* **Problem to work on**
Your output must be the lines below from the line containing "Where should I" to the line containing "You are a computer-use agent. Screen", both lines included, reproduced exactly and without pictures.

******************************

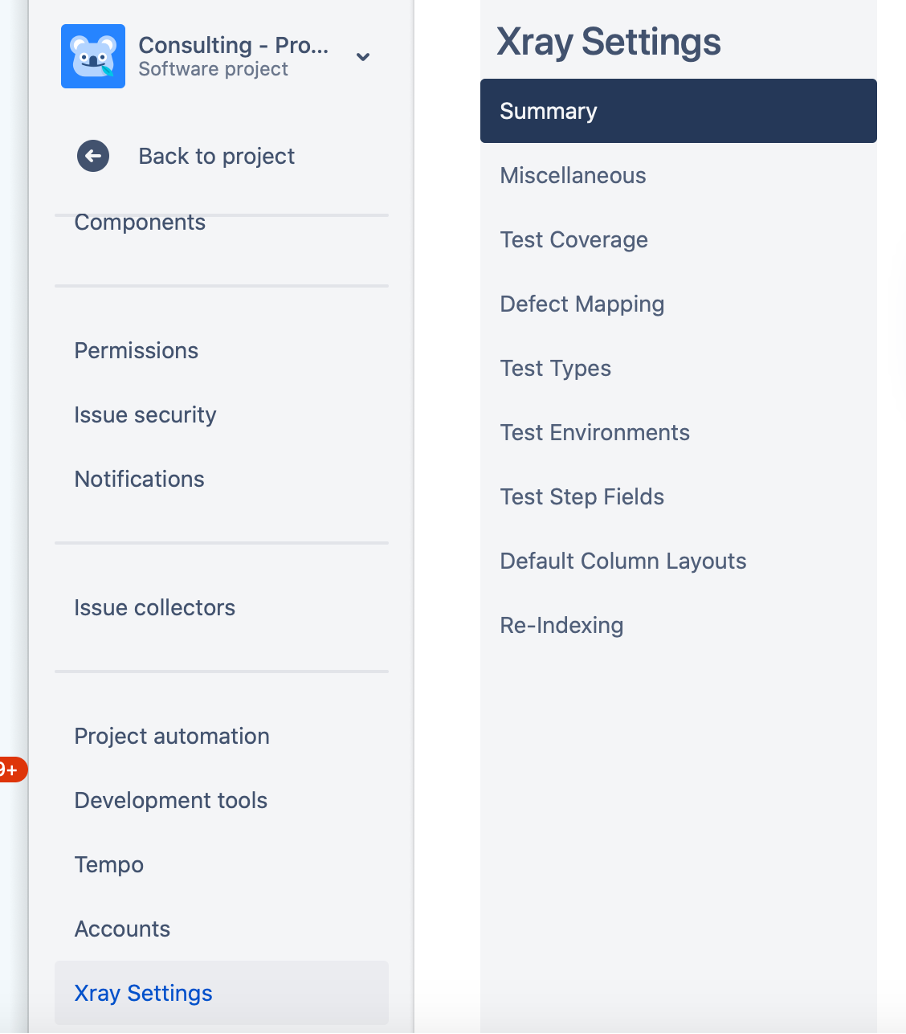Click the koala project avatar icon
906x1034 pixels.
[93, 56]
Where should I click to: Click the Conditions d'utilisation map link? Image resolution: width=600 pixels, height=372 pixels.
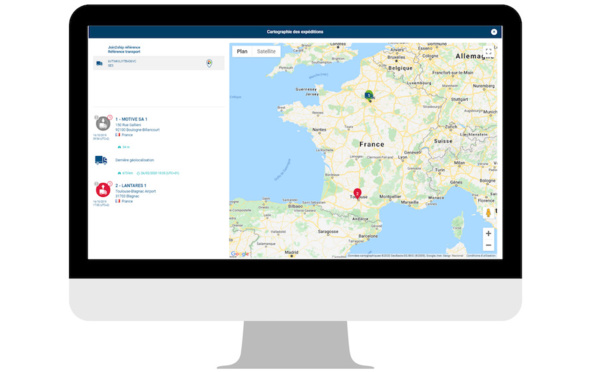(x=481, y=256)
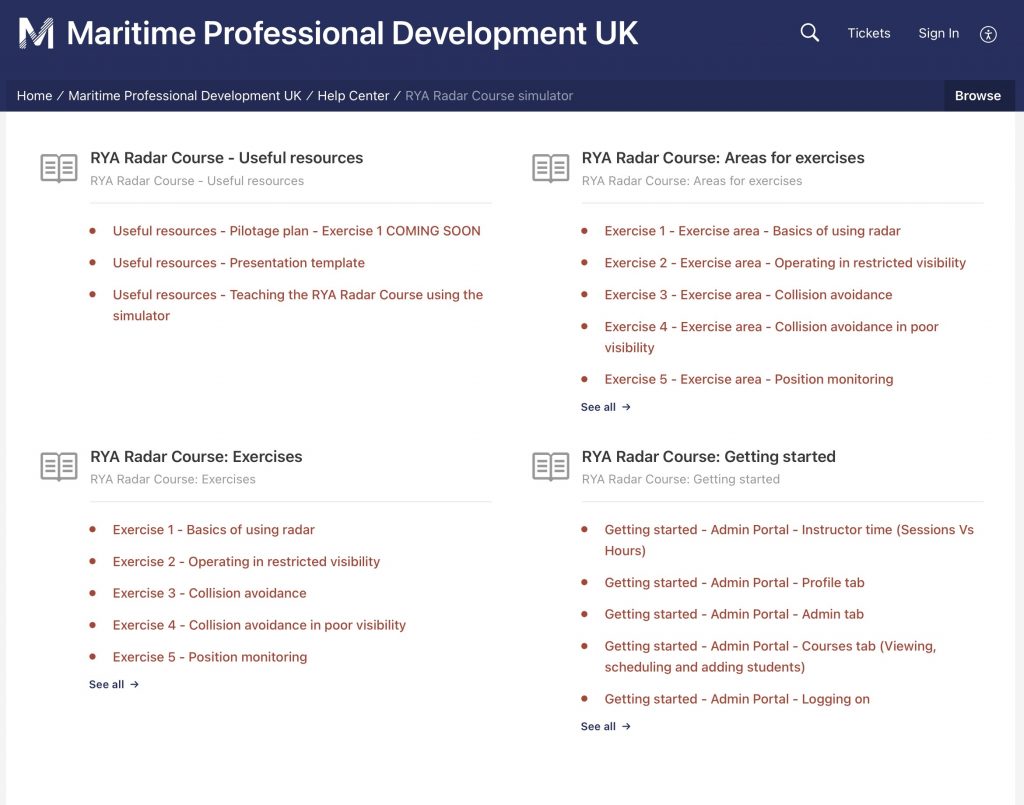Open Help Center breadcrumb link
Viewport: 1024px width, 805px height.
[353, 96]
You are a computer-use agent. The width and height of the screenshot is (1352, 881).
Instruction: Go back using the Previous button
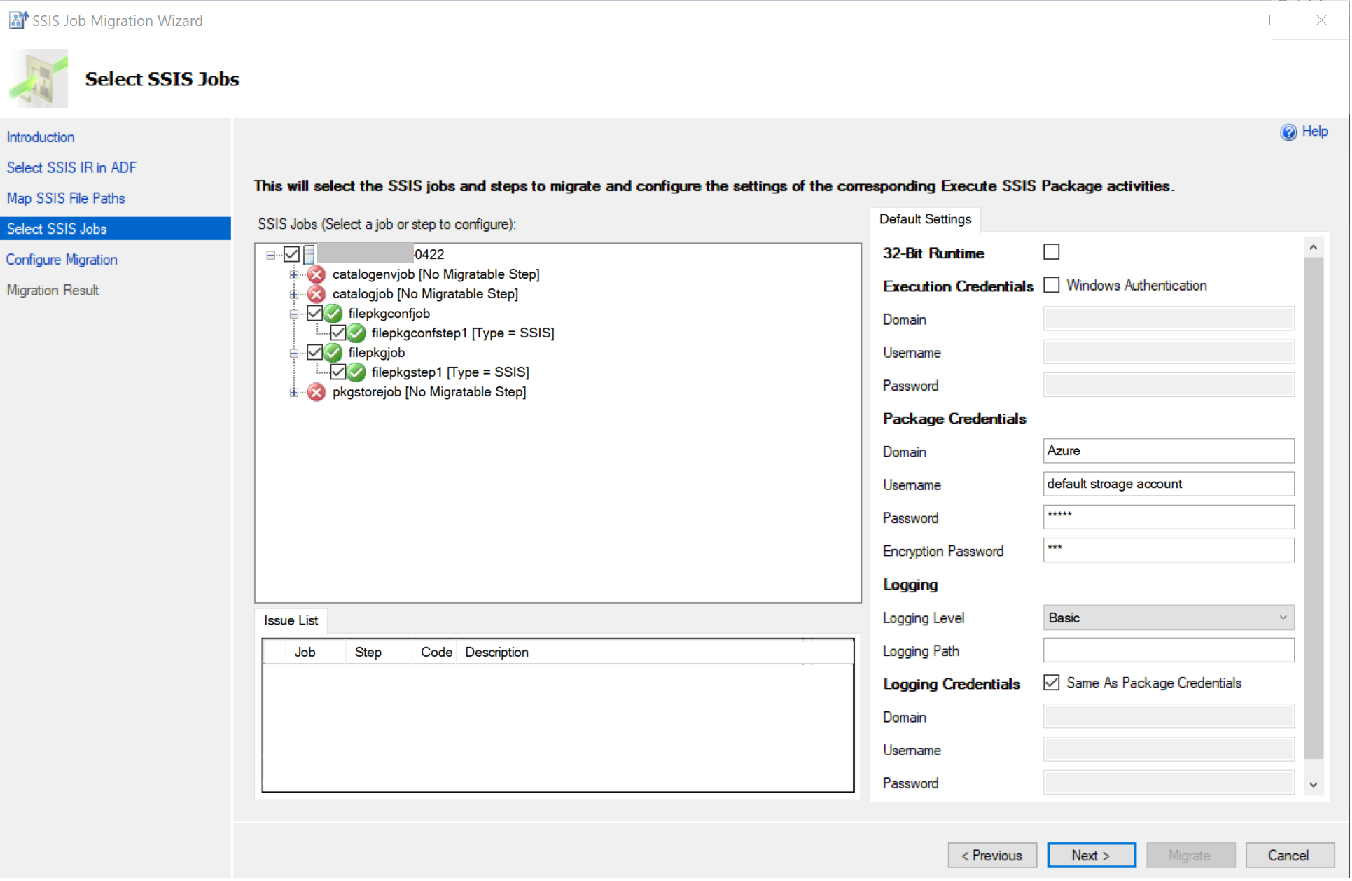[x=992, y=854]
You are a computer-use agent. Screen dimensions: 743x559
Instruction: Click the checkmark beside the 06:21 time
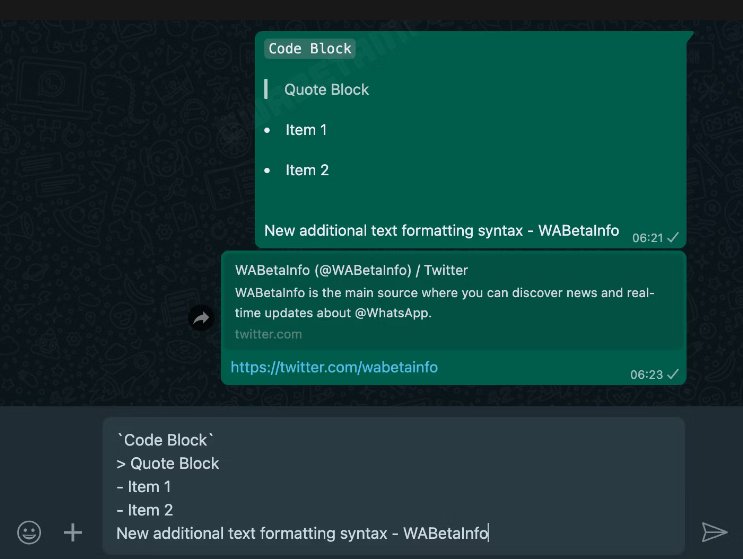click(673, 238)
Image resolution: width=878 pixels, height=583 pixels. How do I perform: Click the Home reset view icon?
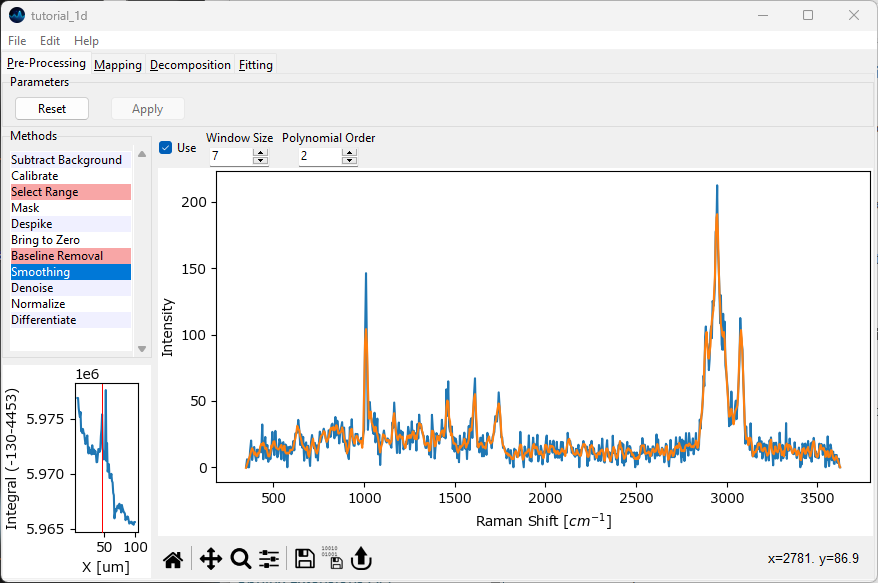pos(173,559)
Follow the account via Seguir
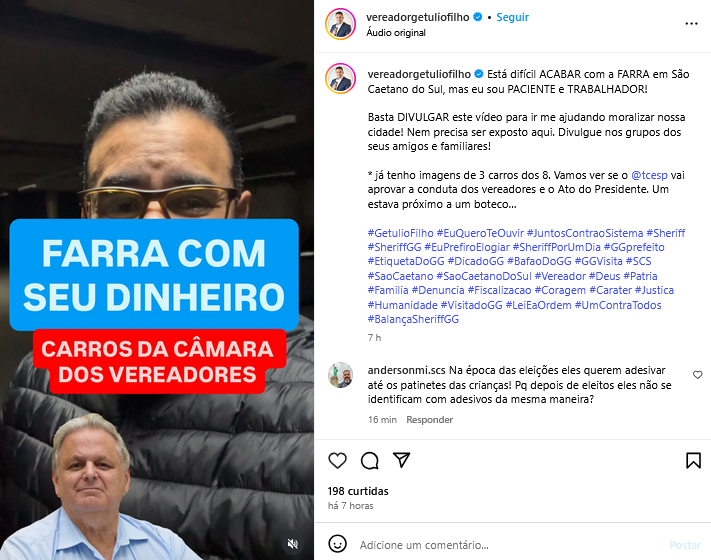This screenshot has height=560, width=711. pyautogui.click(x=512, y=17)
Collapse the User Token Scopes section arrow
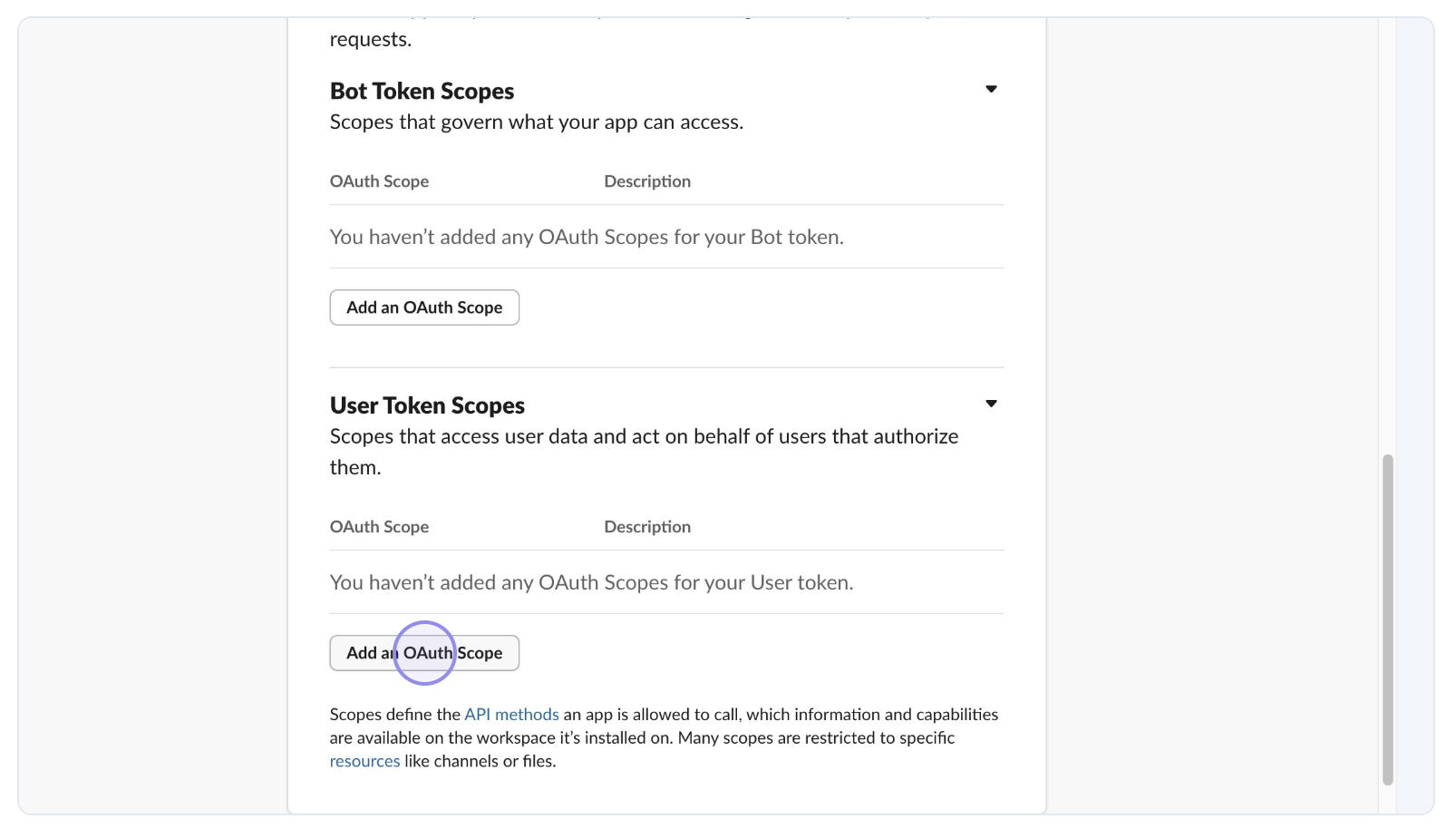The image size is (1456, 829). 991,404
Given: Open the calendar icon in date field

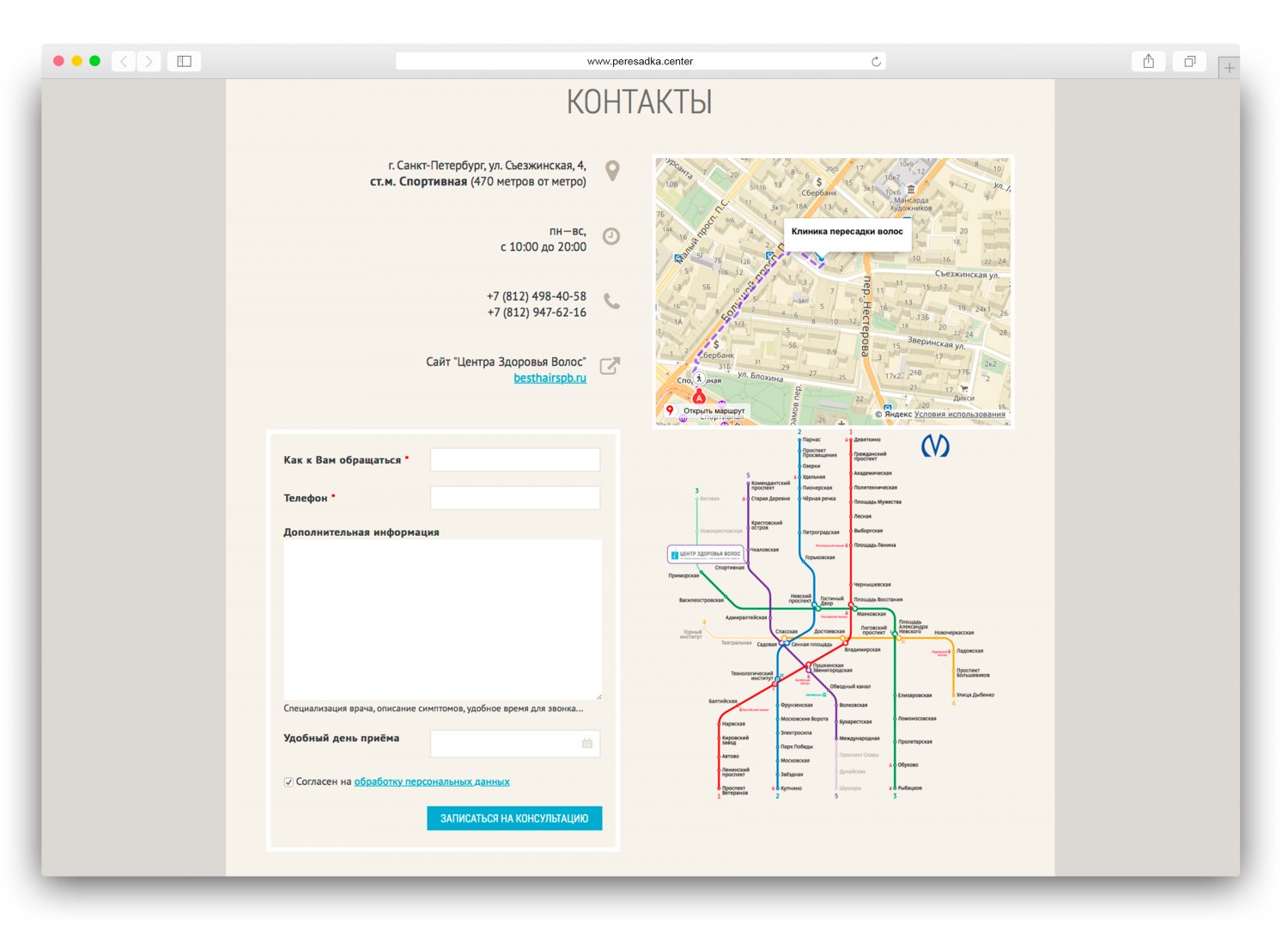Looking at the screenshot, I should pyautogui.click(x=587, y=744).
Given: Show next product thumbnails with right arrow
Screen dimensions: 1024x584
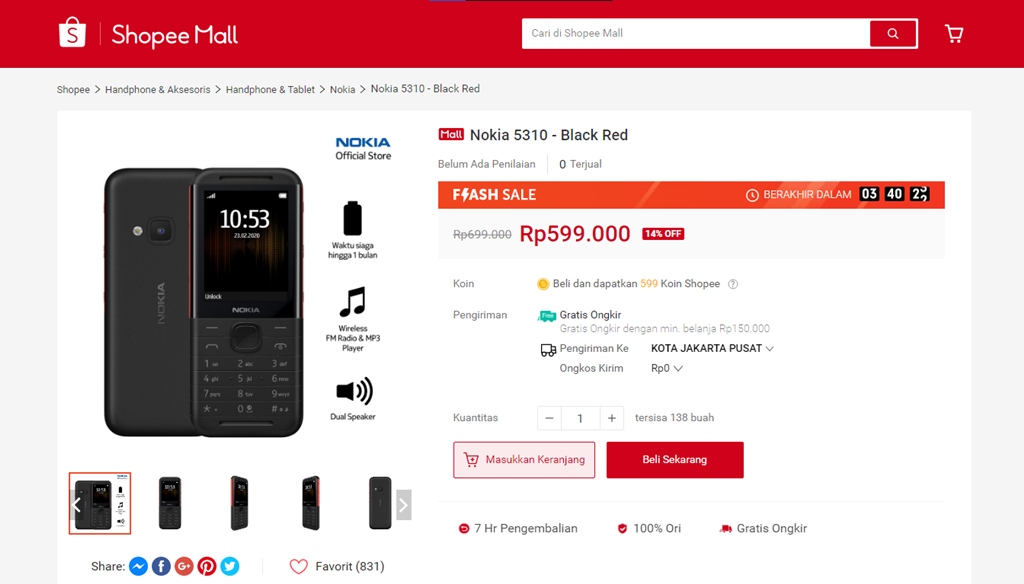Looking at the screenshot, I should click(x=403, y=505).
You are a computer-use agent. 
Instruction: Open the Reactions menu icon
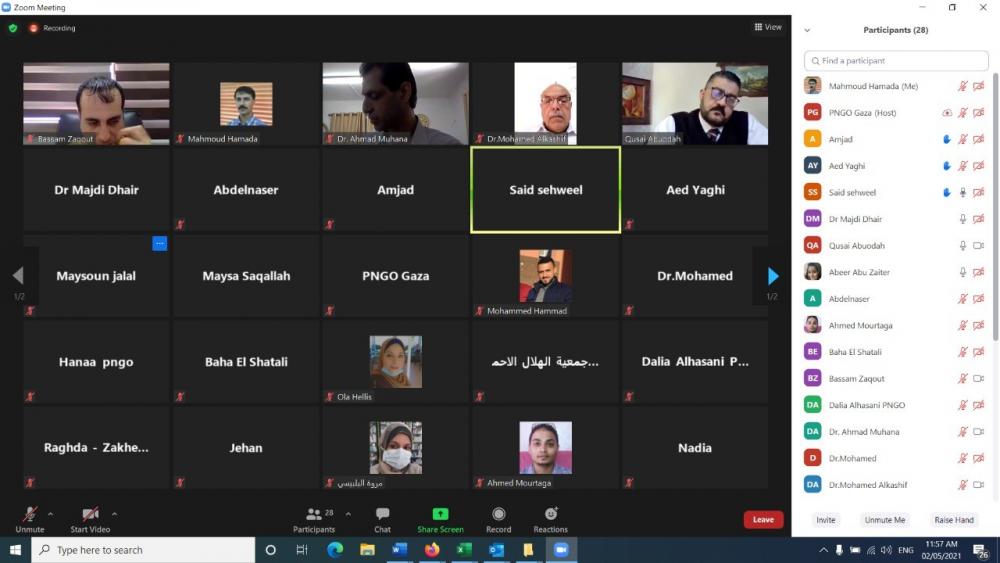click(551, 514)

******************************

* **Written response**
Where should I click to: Click the Conditions d'utilisation map link? Image resolution: width=600 pixels, height=372 pixels.
(x=481, y=256)
Open Help Center breadcrumb link
Viewport: 1024px width, 805px height.
[353, 96]
You are a computer-use agent. The width and height of the screenshot is (1352, 881).
Instruction: Go back using the Previous button
[x=992, y=854]
You are a computer-use agent. Screen dimensions: 743x559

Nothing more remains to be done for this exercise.